Al mismo tiempo, comenzaron a resquebrajarse los cimientos de la creatividad de Scott Fitzgerald, debido a una serie de contrariedades: El gran Gatsby pasó casi inadvertida en su momento, y cuando finalmente logró terminar su cuarta novela (Suave es la noche, 1934), después de nueve años de silencio, cosechó críticas terribles; enfermó de tuberculosis y su alcoholismo se fue agravando al tiempo que sus ingresos disminuían, ya que las revistas eran cada vez más reacias a publicar sus relatos, a los que consideraban carentes de la desaprensión y el glamour inicial que lo habían llevado a la fama. En ese contexto, y mientras intentaba subsistir en medio de la jungla de Hollywood, escribió 18 relatos que permanecieron inéditos hasta su publicación en el libro Moriría por ti y otros cuentos perdidos, que se publicó en inglés en abril del año pasado. Ahora Anagrama acaba de editarlo en español, y está previsto que llegue a Uruguay a fines de marzo.
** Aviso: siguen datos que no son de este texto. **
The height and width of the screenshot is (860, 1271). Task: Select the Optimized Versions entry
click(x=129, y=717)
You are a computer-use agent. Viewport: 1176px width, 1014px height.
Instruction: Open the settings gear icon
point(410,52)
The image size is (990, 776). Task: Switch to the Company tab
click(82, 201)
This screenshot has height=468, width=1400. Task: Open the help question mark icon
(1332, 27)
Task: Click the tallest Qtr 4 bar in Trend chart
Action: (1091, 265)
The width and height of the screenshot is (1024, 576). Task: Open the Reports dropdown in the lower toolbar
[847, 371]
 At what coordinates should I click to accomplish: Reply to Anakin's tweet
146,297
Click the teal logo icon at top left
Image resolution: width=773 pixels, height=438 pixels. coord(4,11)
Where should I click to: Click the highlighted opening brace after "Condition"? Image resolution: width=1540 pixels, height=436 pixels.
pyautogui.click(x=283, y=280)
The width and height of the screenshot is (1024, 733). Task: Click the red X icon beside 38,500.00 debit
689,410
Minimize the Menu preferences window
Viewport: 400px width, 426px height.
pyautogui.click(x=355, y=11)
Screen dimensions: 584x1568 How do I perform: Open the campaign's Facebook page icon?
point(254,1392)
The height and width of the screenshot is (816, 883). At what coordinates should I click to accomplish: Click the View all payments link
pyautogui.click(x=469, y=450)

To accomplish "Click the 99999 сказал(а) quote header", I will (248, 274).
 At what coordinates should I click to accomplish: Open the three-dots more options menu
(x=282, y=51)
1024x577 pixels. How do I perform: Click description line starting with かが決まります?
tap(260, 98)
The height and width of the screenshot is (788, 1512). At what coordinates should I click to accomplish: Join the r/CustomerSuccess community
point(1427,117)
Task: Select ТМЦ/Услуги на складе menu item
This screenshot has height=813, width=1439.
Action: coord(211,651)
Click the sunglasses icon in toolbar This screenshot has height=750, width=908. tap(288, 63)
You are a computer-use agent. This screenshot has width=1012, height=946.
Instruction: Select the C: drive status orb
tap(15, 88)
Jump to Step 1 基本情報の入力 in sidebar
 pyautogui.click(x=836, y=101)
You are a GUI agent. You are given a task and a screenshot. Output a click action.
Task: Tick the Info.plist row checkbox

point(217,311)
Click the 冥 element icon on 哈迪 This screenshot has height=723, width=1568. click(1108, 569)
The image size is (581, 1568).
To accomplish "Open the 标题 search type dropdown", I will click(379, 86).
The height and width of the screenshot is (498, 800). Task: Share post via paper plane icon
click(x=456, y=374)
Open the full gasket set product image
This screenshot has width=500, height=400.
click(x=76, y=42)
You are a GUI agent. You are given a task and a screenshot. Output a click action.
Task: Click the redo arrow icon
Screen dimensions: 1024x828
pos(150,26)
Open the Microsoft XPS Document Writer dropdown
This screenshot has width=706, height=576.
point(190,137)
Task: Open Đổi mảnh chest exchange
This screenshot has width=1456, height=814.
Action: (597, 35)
Cuando Scott Fitzgerald murió, no sólo había publicado las cuatro novelas mencionadas y dejado casi lista una más, El último magnate (publicada en forma póstuma en 1941 y republicada en 1993 por un estudioso de su obra como El amor del último magnate), sino que había escrito también más de 170 cuentos, poemas y obras de teatro, aparte de realizar guiones de cine propios y de mejorar otros ajenos. La responsable del archivo de sus papeles que se conserva en la Universidad de Princeton, Anne Margaret Daniel, encontró allí estos 18 cuentos, en los que aparecen empresarios atrapados en un hospital psiquiátrico por error, guionistas convertidos en vagabundos, donjuanes por los que se suicidan las mujeres, solteronas ricas y torpes, relatos de iniciación y locura, e indagaciones acerca de la historia de Estados Unidos. Todos textos que, en su momento, fueron descartados por editores que desconfiaron de esas temáticas nuevas para el autor, con enfoques un tanto más oscuros y osados que sus trabajos de años anteriores.
Según plantea Daniel en el prólogo, se trata de un puñado de cuentos que no muestran a su autor como un “joven triste” que, mientras envejece, se mantiene ligado a la época dorada que dejó atrás, sino a un escritor “en la avanzada de la literatura moderna, con todo su experimentalismo y sus complejidades en continuo desarrollo”. Por su parte, el traductor al español, Justo Navarro –que había desempeñado la misma tarea en una de las últimas ediciones de El gran Gatsby–, considera que, a pesar de las adversidades, estos relatos nunca “pierden el peculiar humor de su autor, próximo en ocasiones a los gags característicos del cine mudo”.